August 13 … Paraph

In Kindergarten we learn to draw and write our alphabet. Finger paint a grey blob on a piece of paper that has three or four stout stanchions supporting it and teacher comes over and exclaims how wonderful an elephant we made.  Really it was a cat, but teacher knows best, she’s smart, it is now an elephant.  “How will other people know it is mine?” she asks.  I flip it over and draw out the letters of my name:

M… mine

I…C…  I can see it is mine, now you can too

H…A… It is hella good

E…L… I lay claim to it, it is mine, I did this

My name is larger than the original drawing. Now everyone who has the opportunity to flip the greasy grey blob that vaguely resembles something teacher says is an elephant will see that this is venerably mine.

Progressing from crude finger paints to the starter utensils that could practically be doubled as carpenter pencils to the ever popular #2 pencils and finally to pens that simultaneously never seem to run out of ink and are always running out of ink.  The one way we always lay claim to our work is to scratch, no, etch our names to it.  “Pop quiz”, amid groans of displeasure the history teacher says, “name at the top, date, period, and …. lets begin.  Question 1, who started the skirmish at Browne’s Ferry?”  Emblazoned with each adult choice I now make I have to sign my name, sometimes seemingly in triplicate on a single page, just to prove I really am who I say I am and I am willing to do what it says on the paper.

So, how do I lay claim to what is my life?  Life, it is intangible, it’s byways and byproducts, but how do I lay claim to it?  Sure, the government has my signature on dozens of papers saying this is my house, or this is my debt, or this is my stuff.  How do I claim other things?  Do I even need to claim them?  My wife, who is that only by both of us signing a governmental paper stating we are going to be married, has a ring on her finger.  Over the years we have replaced our rings due to sizing, age, and warping of the originals.  Kind of funny, and something we were not thinking about at the time, when you get married as ‘children’ your hands still grow into adult hands thereby requiring ring resizing.  What, other than the signed birth certificate, claims the children we made together as mine, or ours now that we are married.   Sure they look like me, but they also look like Kristin, and they also look like a number of the other 6 billion people on the planet.

After so many years with Kristin, parts of my personality have worn off on her; and her me.  We are not the same people we were when we first started dating, when we first got married, when we entered our first house, when we had our first child.  That is the beauty of it, we have grown together forming new identities with each other, in each other.  The children come into the scene and they mimic us, draw from us their own personalities, splintered factions of ourselves fastened together to make a whole.  Watching them grow into little people has, at once, been fascinating and frightening.  Fascinating because I can see myself in them and can remember how fun it was discovering things.  Frightening because I know some pitfalls they will inevitably discover, fall down, get hurt by.

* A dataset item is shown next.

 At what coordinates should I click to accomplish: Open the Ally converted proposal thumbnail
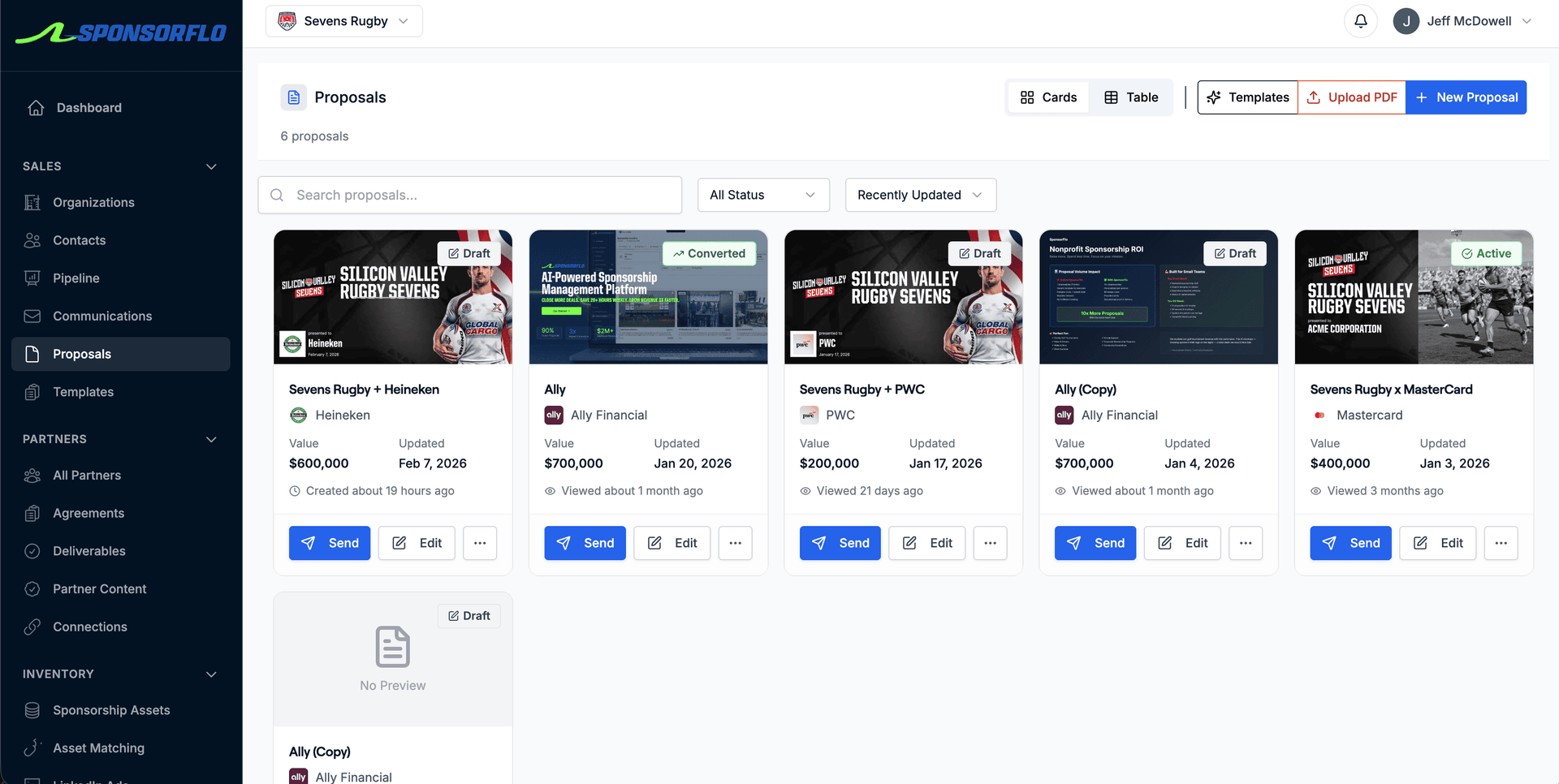pos(647,297)
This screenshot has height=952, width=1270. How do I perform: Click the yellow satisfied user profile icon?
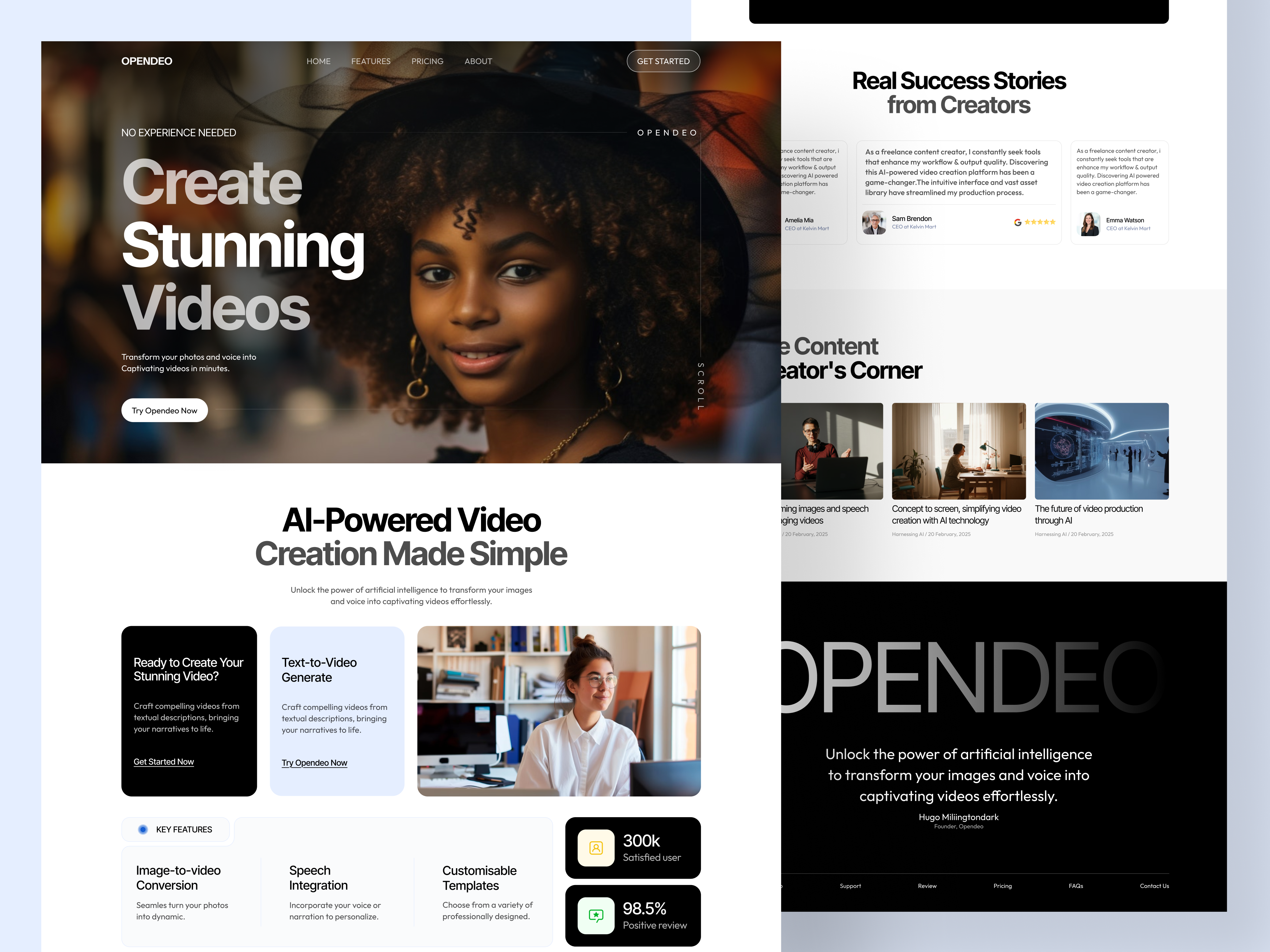click(596, 848)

Kristin and I also drape our house with ‘ourselves’.  Movie posters and paintings, books and games and movies; evidence of who we are and what we enjoy. Sci-fi and fantasy novels litter my shelves while romance and classics cover hers.  The children randomly take some of our books to read for themselves; Nathan more so than the Kathryn or Emma at this point, but they have shown some interest.  Some family board games we can play with guests, a deck of cards or two we can play solitarily or with partners, or computer or console games we can sink ourselves into with little regard for the outside world.  Burgeoning stacks of movies littler the stand the TV sits on while row upon row of movie line the shelves.  Some family oriented, others that are children only (mainly because mom and dad are tired of watching them over and over… and over) and some that children probably should not watch yet.  Paintings and photographs we find comfort in, or find identity in, or we find inexplicably intriguing are hung or lean against the walls, with a handful more in a closet or two waiting for their turn in the rotation.   We have burrowed out of this lump of sticks and clay what means most to us to declare for all to see who we are and what we do and how we feel.

So how do I lay claim to my life, how do I show the world the little flourish that is me?  My family and my environment.